> Action item: Your answer consists of the lines in the data that contain "panel". Copy each of them.

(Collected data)
━━━━

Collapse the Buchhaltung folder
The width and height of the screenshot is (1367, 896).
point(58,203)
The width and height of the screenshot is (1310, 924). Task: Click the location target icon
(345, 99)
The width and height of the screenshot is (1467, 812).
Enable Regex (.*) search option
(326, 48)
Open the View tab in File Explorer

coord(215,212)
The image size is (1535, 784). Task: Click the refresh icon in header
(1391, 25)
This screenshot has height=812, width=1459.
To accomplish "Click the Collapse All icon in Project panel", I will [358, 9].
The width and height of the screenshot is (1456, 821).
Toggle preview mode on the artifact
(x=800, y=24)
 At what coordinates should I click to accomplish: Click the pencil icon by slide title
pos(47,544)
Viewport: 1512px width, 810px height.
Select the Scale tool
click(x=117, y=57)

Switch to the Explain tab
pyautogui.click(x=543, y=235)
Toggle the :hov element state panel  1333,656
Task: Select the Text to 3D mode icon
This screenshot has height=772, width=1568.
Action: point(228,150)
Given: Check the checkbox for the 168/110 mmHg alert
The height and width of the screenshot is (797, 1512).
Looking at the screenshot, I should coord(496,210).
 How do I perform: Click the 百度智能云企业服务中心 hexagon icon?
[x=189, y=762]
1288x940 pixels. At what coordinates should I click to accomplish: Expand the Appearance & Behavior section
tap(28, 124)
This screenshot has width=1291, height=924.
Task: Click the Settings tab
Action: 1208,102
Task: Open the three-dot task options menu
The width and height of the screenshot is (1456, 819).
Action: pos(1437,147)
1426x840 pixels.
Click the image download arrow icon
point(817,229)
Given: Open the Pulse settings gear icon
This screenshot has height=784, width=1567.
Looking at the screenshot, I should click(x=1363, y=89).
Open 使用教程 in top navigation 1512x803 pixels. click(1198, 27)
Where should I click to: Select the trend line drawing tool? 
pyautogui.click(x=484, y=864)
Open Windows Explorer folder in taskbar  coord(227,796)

━━━━

> Result of the exercise:
To accomplish "Click the Collapse All icon in Project panel", I will [358, 9].
Toggle the :hov element state panel  1333,656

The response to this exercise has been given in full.